This title may seem fairly familiar and derivative, but it does have a charm of its own. Sadly, with only two episodes made, the question of whether it would have built up to something cool will remain unanswered. The story begins when a primitive tribe are forced to execute a japanese scholar in order to protect the potent tribal magics. Although in this case the female leader of the tribe is drawn to a photo of the researchers son. A deal is made and some time later Hibio, the male lead, who still distrusts women based on his mothers betrayal of the family, is jumped outside his house. The villain, bristling with power, carves a sign onto his forehead, announces the completion of their marriage, and collapses into his arms. All of a sudden a normal (well, mostly) Japanese youth finds his life getting stranger and stranger.
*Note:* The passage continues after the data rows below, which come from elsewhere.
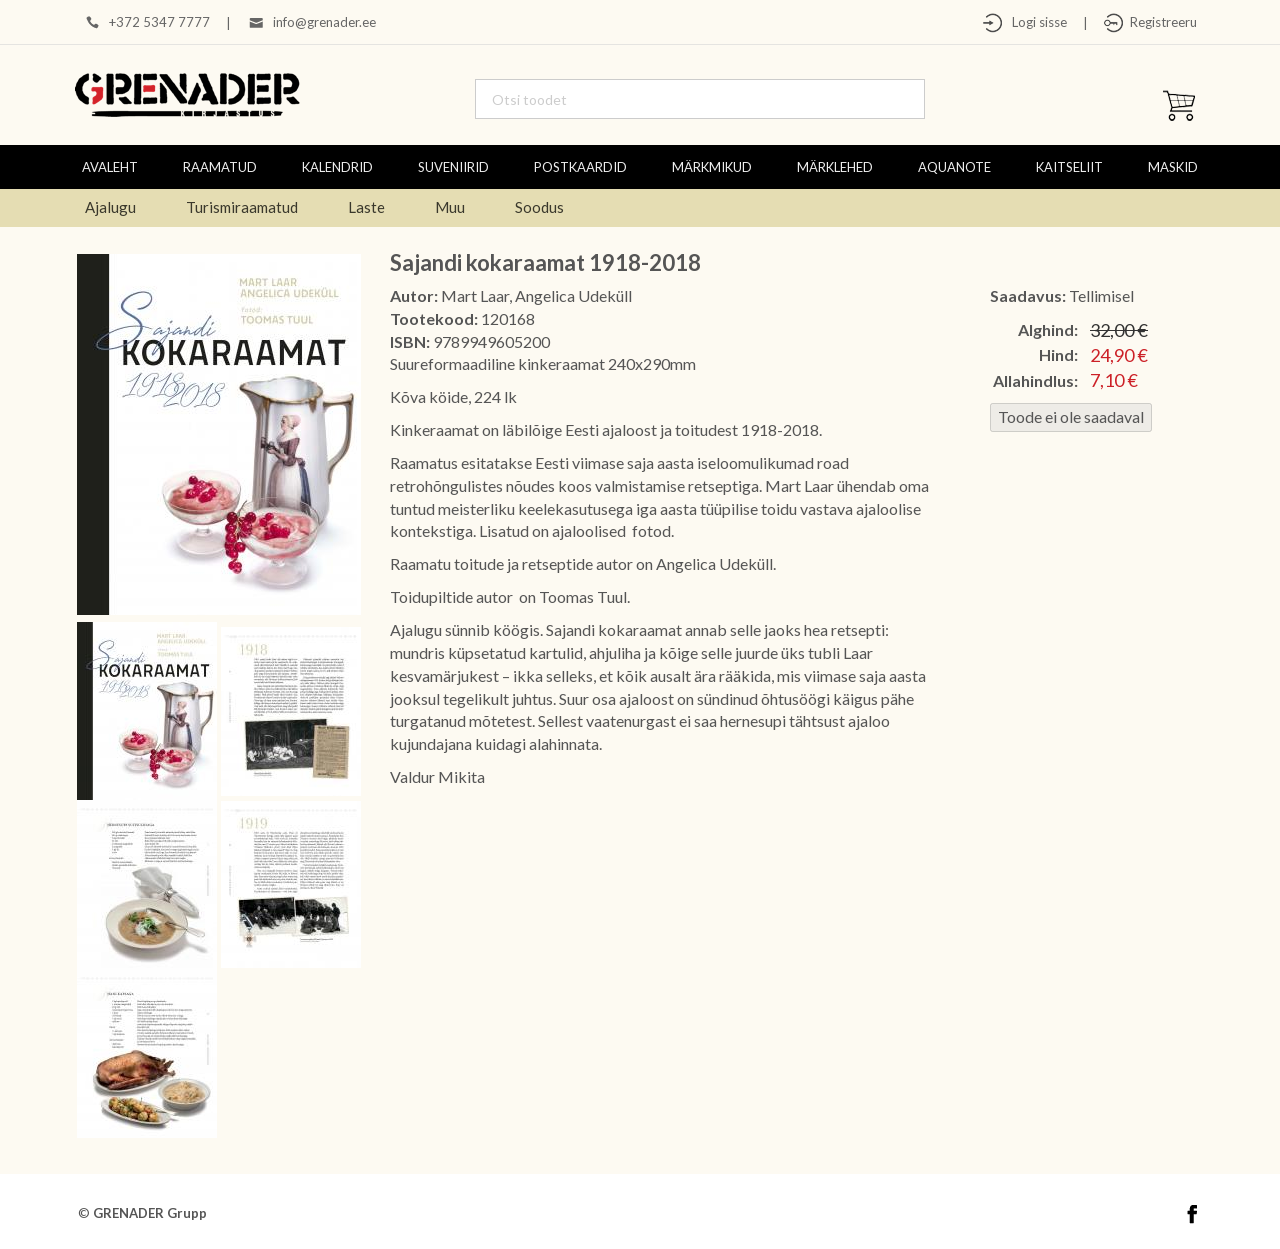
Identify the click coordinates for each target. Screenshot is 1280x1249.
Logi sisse (1035, 22)
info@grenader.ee (324, 22)
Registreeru (1160, 22)
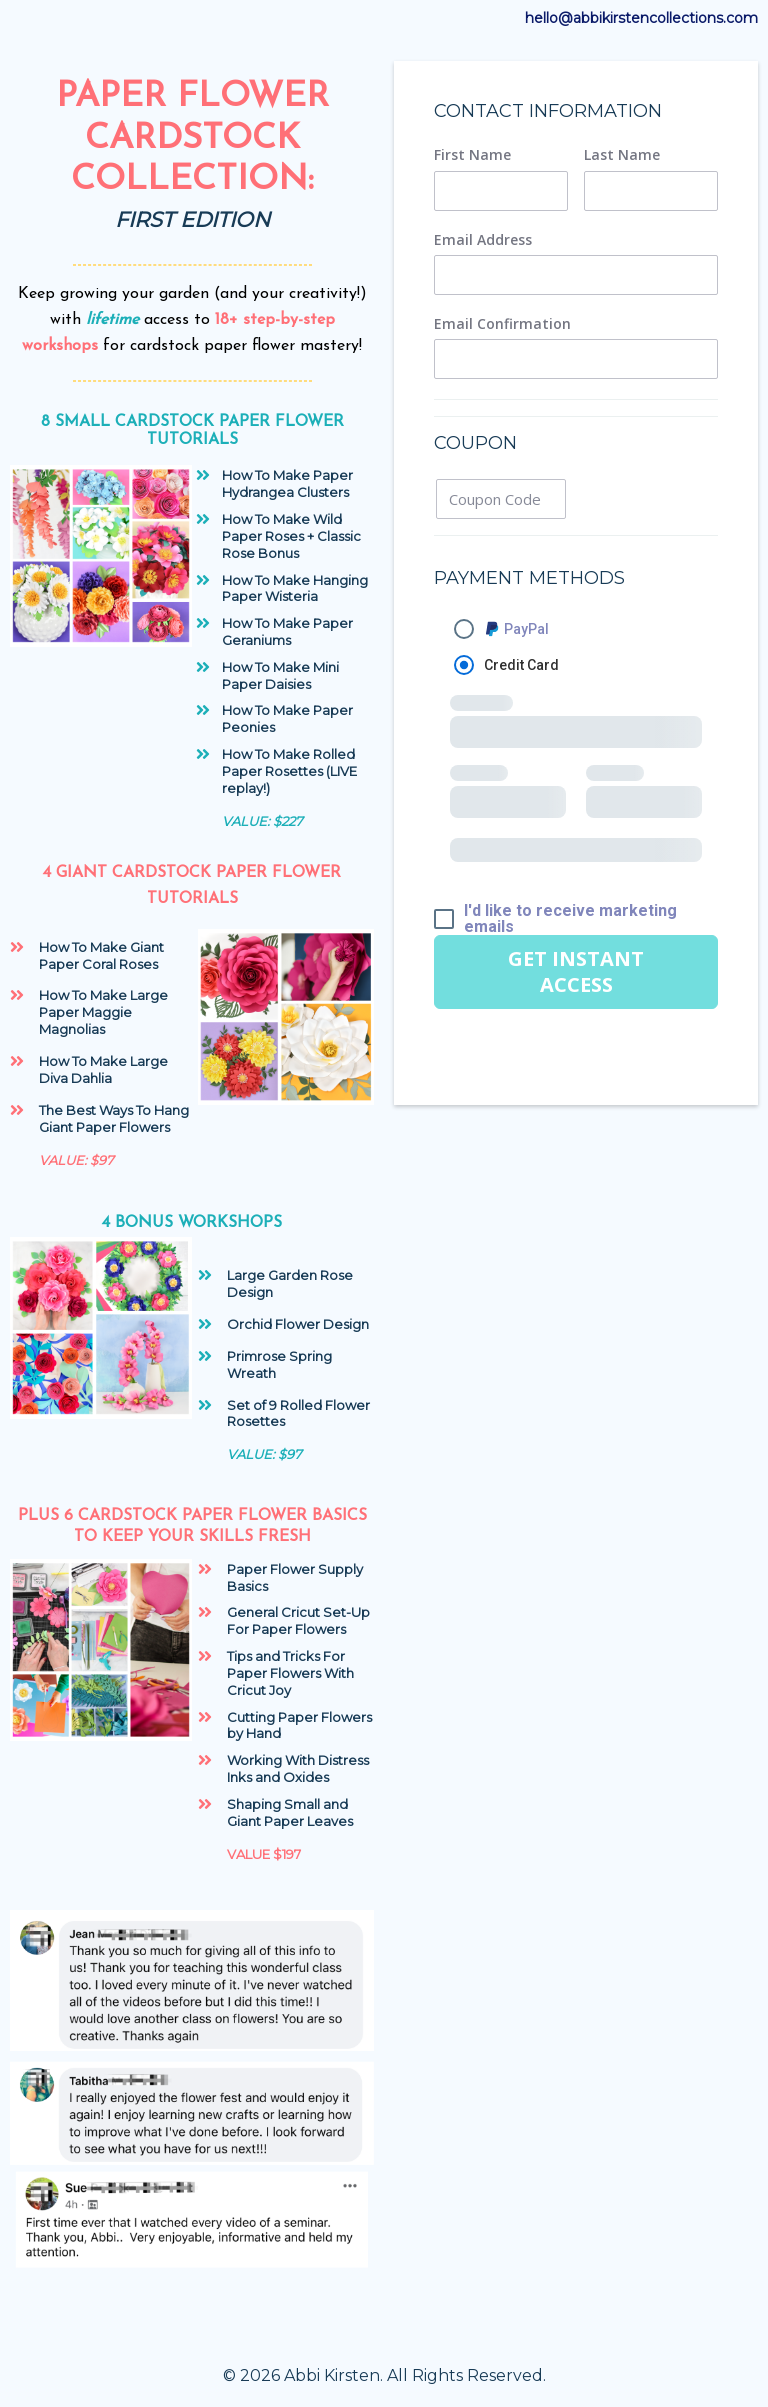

Similarities have been drawn to tenchi, with a male becoming the focal point for romantic competition and weird happenings. The main difference is that romance elements are limited by the fact that they actually are married at the start of the show, making the focus more on dealing with it. And this is made more entertaining in that both the male and female lead are interesting, complex and competent characters. In addition some of the supporting characters are likewise good, especially the romantic competitor in the first episode (women with archaic weapons...yum). Likewise the dialog and atmosphere is grungier and a bit more mature, with Hibio being quite the rebel. Where else have you heard a character, having just rescued a female from unwanted attention, say something like, "The problem is your skirt is too short so everyone can see your fat legs"? In addition the magic is both cool to watch and in how it is described (feels a bit like Shamanic princess) and lends itself well to the action scenes that are liberally included. On the other hand Mina's tastes in fashion mean that she is, more or less, a continual source of fan services...but I can live with that.
Certainly she is cute enough to get away with it. And unlilke the more `cartoony' tenchi there is a feeling of weight and reality about the animation here. The animation has some suprisingly lifelike scenes, especially in the character design and animation. It also has impressive magic and some nice physical action scenes in both episodes. In addition the production is fairly skilled, with good atmosphere, pacing and some nice stylistic touches. The voices are fairly good, the dialogue is good and it has a rich vein of agreeable humor. The music is energetic, but does the job. However, at the end of the day, the two episode limit cuts down heavily on what this series can acheive.
The only review I could find was from Lord Carnage, and it says little more than `good fun, wish there was more'. A similar message, but a bit less positive, comes from the anime critic in his review where he praises the animation but finds the show a mixed, and unusual, experience.